2595 Noble Road (1992)

 

Cleveland Heights Police Academy (Noble Road Fire Station)1

 

On March 28, 1928, a permit was issued for a new fire station to be built on the northeast corner of Monticello and Noble Road. It was designed in the English Tudor revival style by architect William Robert Powell, who had previously designed City Hall and the Cumberland Pool bathhouse. The site is not far from the old stone quarry at Belvoir and Monticello, and as it turned out, the basement for the new structure had to be blasted out of solid rock. The fire station was dedicated in 1931 and for over fifty years housed firefighters and their increasingly sophisticated engines until the reorganization of the Cleveland Heights fire department in 1982, when the building was closed.

 

In 1990 it reopened as a Class A Police Academy. Three complete courses are offered a year, each one involving 380 hours of classroom training by Cleveland Heights police in cooperation with Cuyahoga Community College.

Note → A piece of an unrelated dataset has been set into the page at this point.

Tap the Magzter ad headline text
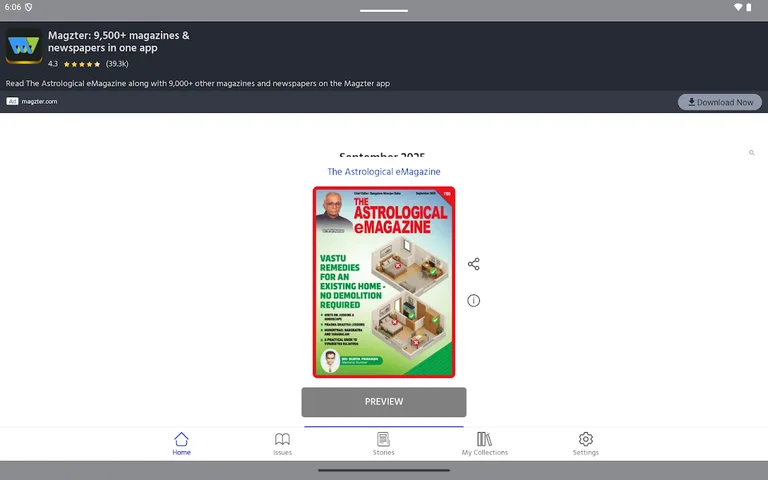The width and height of the screenshot is (768, 480). tap(118, 41)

The Academy has not only a national but an international reputation, with some cadets coming from as far away as Turkey.

 

To prepare the building for its new role, members of the police department undertook an extensive restoration program, doing most of the work themselves except for such items as the new boiler and roof. With the original architectural plans in hand, they worked to the 1928 specifications, plastering ceilings, for example, rather than using drywall.

 

The living room has the appearance of a hunting lodge, with its original and restored beamed ceiling, chandelier, and working fireplace. The classroom to the right was originally the garage for fire engines; its enameled brick walls would be cost prohibitive today.

 

Upstairs the wood floors are original. In the kitchen/dining area, the table is original to the building. There is a bedroom for the officer-in-charge and a dorm room for students. The classroom was originally the firefighters' dormitory; the large-screen TV here is hooked up to the Police Department.

 

1 The fire station on Silsby Road was on the 1980 Tour. After it closed, it was occupied by a succession of restaurants and in 1999 was converted to house the Lee-Silsby Compounding Pharmacy. The 1980 Tour Book contained the following information: Virtually identical in interior layout except that they are mirror images, the Silsby and Monticello/Noble Road fire stations were built in 1929 and 1930 during the long reign of Mayor Frank Cain. The architect, William Robert Powell, Cleveland, designed the buildings on a domestic scale and with facades meant to blend with the surrounding residences. The living room of each firehouse, with its fireplace and beamed ceiling, resembles the main hall of a small hunting lodge. The men have their Spartan sleeping quarters upstairs; downstairs is a small gym for exercise.